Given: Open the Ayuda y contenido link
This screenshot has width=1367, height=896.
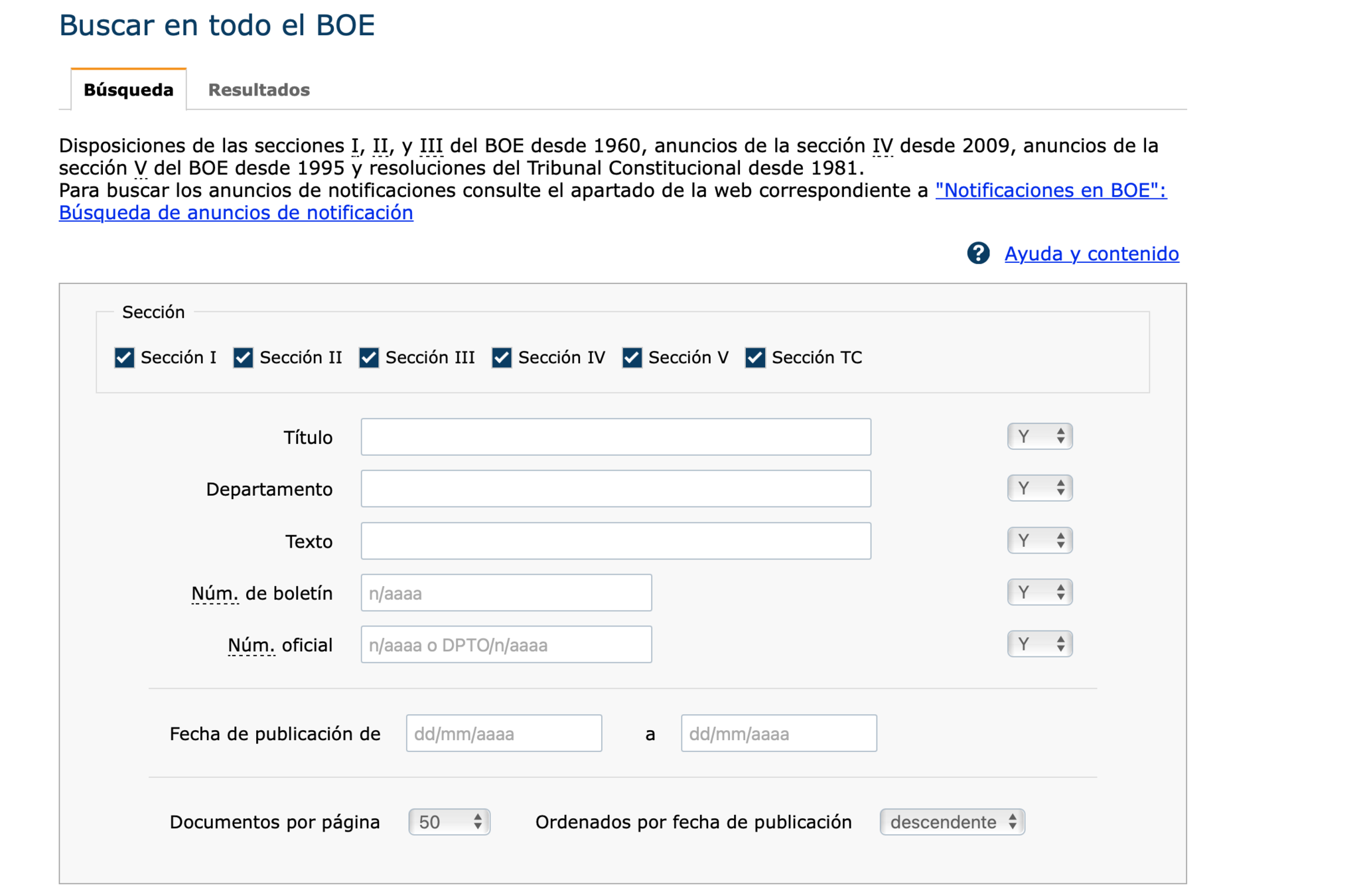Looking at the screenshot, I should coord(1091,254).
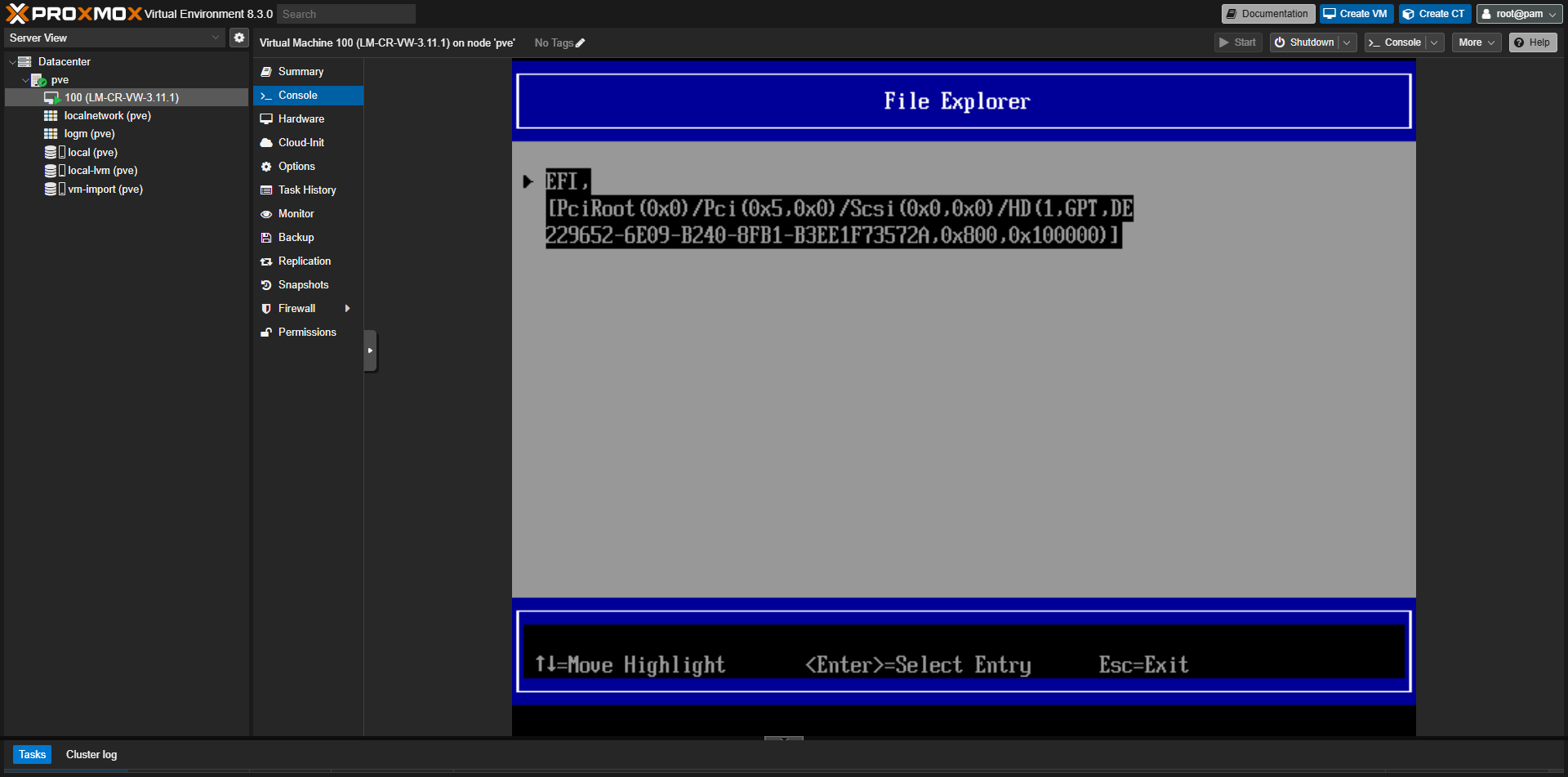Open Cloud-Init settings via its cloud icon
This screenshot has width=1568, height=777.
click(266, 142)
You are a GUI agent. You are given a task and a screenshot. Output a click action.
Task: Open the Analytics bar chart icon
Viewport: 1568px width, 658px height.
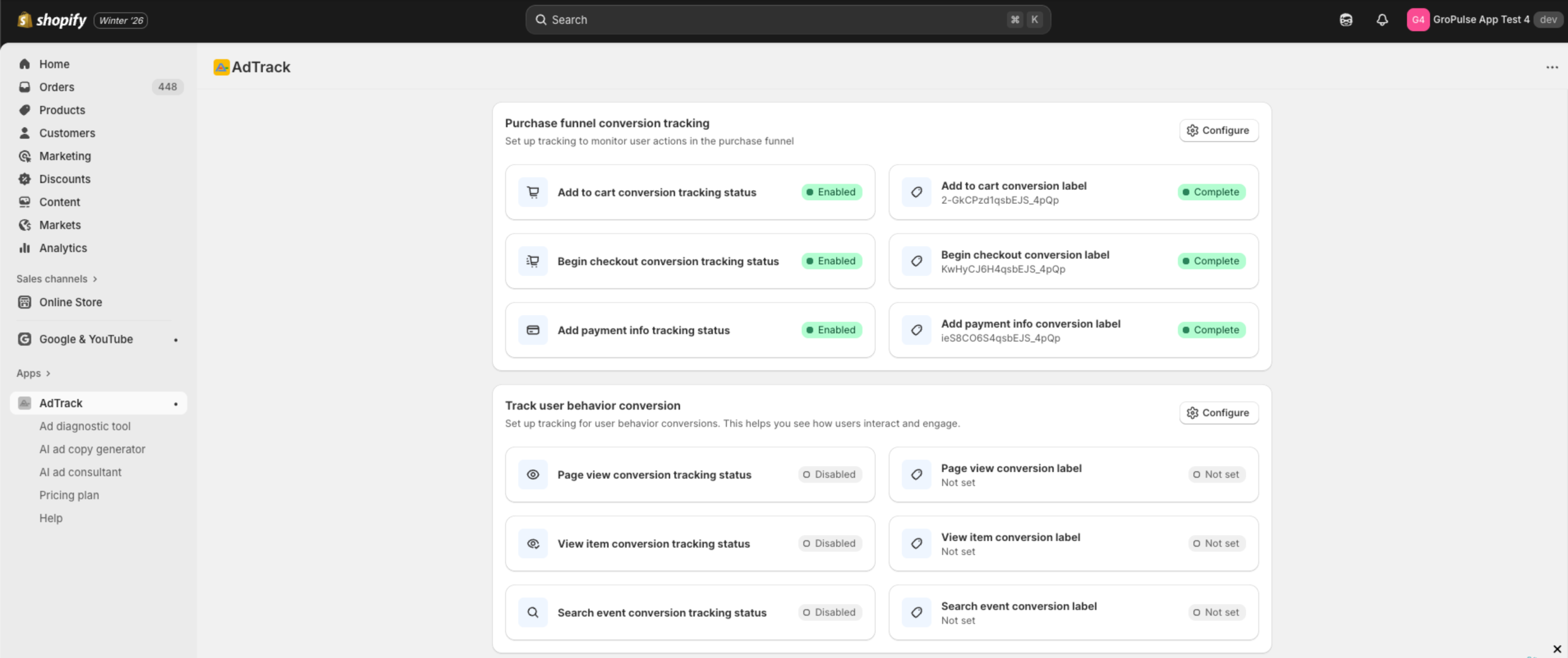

——

_Work order_
Whenever a line holds a picture, print that line without the picture. All other data must be output exactly.

_Response for this exercise_
Given: Open the Ayuda y contenido link
This screenshot has width=1367, height=896.
Looking at the screenshot, I should coord(1091,254).
Open Cloud-Init settings via its cloud icon
This screenshot has width=1568, height=777.
click(266, 142)
You are a GUI agent. You are given a task and a screenshot. Output a click action.
Task: Open the Analytics bar chart icon
Viewport: 1568px width, 658px height.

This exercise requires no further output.